Pacific University
Design and Build: Reflective Garden
2009 - Present: Reflective Garden
​
Project Description
A reflective garden adjacent to the Library entrance with blueberries, gooseberries, and serviceberries as edible landscaping plants and a variety of pollinator plants that bloom in sucession over the growing season.
​
Role in the Community
This project opened a way for faculty and students to interact and collaborate with facilities management to improve the campus landscape. Projects can now be approved through a formal project approval processes in design/build courses offered through the Art department and through independent faculty/student creative works. The garden also introduced the concept of edible landscaping and pollinator plants as an alternative to the industrial landscape model. As well, it provides a model for how to recycle biomass on campus by using leaves, wood chips, and coffee grounds as mulch materials that would normally be sent to the landfill.
​
My role
The idea for this project began with a student who traveled abroad to study Japanese gardens and returned inspired to create a garden on the Pacific grounds.

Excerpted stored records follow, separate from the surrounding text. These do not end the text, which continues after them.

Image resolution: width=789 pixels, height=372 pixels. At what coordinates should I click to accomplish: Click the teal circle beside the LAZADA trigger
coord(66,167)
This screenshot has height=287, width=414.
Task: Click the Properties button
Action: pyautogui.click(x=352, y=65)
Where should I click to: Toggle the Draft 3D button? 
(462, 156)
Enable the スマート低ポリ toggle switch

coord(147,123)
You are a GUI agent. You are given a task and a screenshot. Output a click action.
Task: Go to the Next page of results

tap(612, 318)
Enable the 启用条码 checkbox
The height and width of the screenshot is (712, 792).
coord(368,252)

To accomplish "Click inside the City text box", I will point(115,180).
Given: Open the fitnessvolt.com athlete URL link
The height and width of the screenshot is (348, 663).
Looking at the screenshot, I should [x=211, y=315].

Though the student's proposal was well-researched, there was no mechanism to gain approval for a student project that would become a permanent fixture on the university grounds, so she was unable to realize her vision. Though her proposal was unsuccessful, her activities opened a crack in the door between academia and facilities management that I was able to follow up on by gradually building trust through the installation of small student/faculty projects over time. In order to insure that large-scale projects such as this could be completed at a professional level, I also encouraged the art department to include a project-based design course in their new program. This course is now a required course in the new design track and will be offered every spring.